━━━━━ Provided text ━━━━━
Work-time is the New Zealand equivalent of drivers' working hours, or time spent doing work-related tasks in an occupation subject to Land Transport Rule Work Time and Logbooks 2007, Rule 62001.

Work-time application
The rules are applied to drivers and transport operators and govern maximum periods of work time and minimum rest times. The rules apply if, at any time during a cumulative work period, a person drives or operates a vehicle that:
 requires a class 2, 3, 4 or 5 heavy vehicle driver licence, or
 is driven or operated in a transport service (other than a rental service), or
 is used in circumstances in which the vehicle must, or ought to be operated under a transport service licence, or
 is used to carry goods for hire or reward.

Exemptions
There are numerous potential exemptions to work-time requirements where any of the following applies. It is a:
 vehicle used within a 50km radius of its normal base of operations
 vehicle not used for hire or reward
 school bus
 police or army vehicle
 motorhome
 mobile crane
 vintage heavy vehicle
 special-type vehicle such as a forklift truck, road roller or roadside maintenance vehicle
 vehicle recovery service vehicle
 urban bus

Logbooks and time-keeping
All drivers of vehicles subject to work-time rules must keep one current logbook in the vehicle while driving. The logbook must be up-to-date to the most recent period of rest time. Drivers complete a logbook course as part of class 2 heavy vehicle licence training.

Paper logbooks are available in two variants:
 Heavy vehicle (vehicles over 3500kg)
 Small passenger service vehicle (e.g. taxi)
They are triplicate (employee) or duplicate (self-employed).
Each logbook sheet has a white top copy, a yellow duplicate for the employer and a pink copy that may be requested by enforcement officers.
━━━━━
=== Task directions ===
Transcribe the part of the New Zealand work-time text starting with "They are triplicate" and going on through "by enforcement officers.". The data that comes after has no connection to the New Zealand work-time text.
━━━━━ Data block ━━━━━
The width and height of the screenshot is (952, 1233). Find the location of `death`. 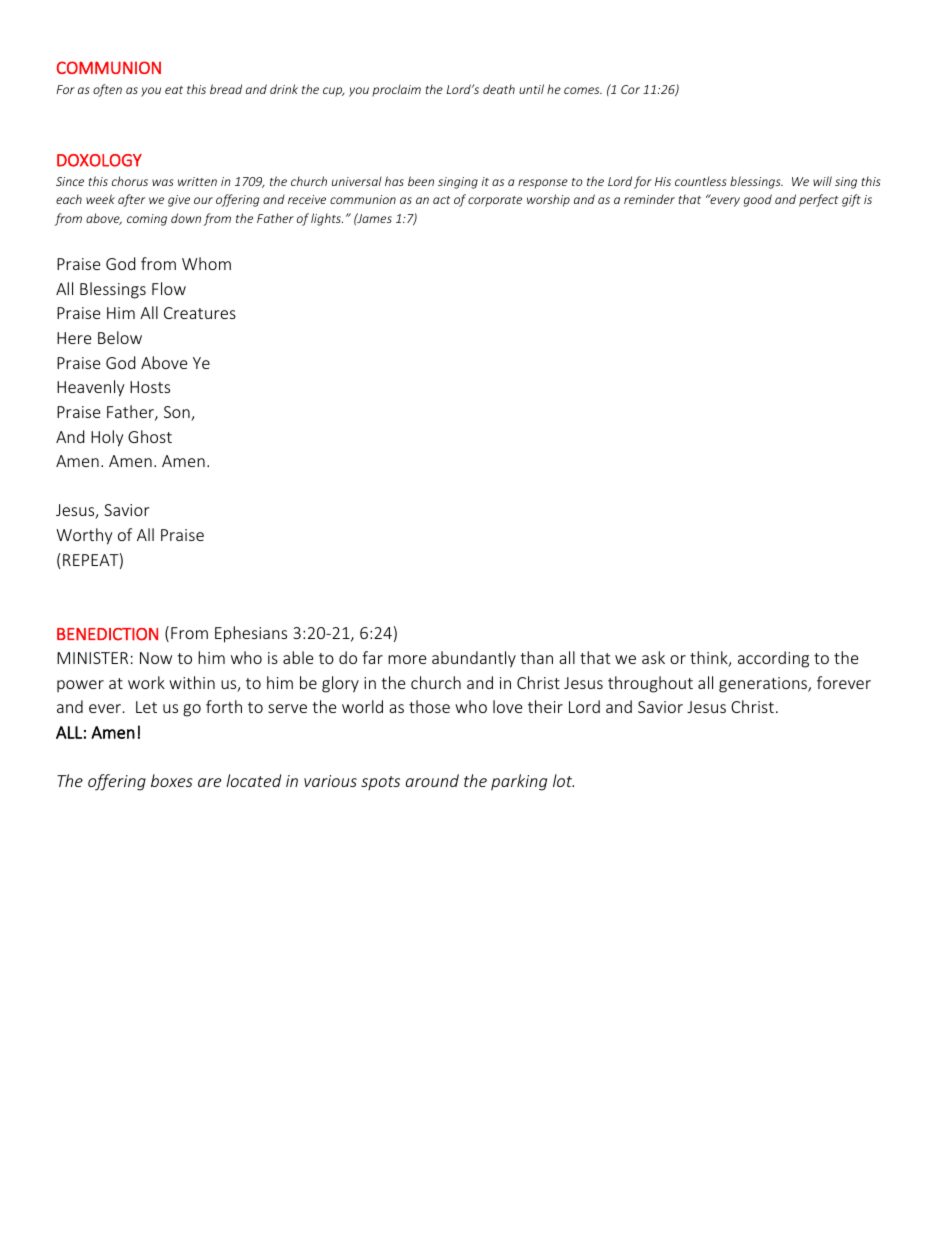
━━━━━
=== Answer below ===
They are triplicate (employee) or duplicate (self-employed).
Each logbook sheet has a white top copy, a yellow duplicate for the employer and a pink copy that may be requested by enforcement officers.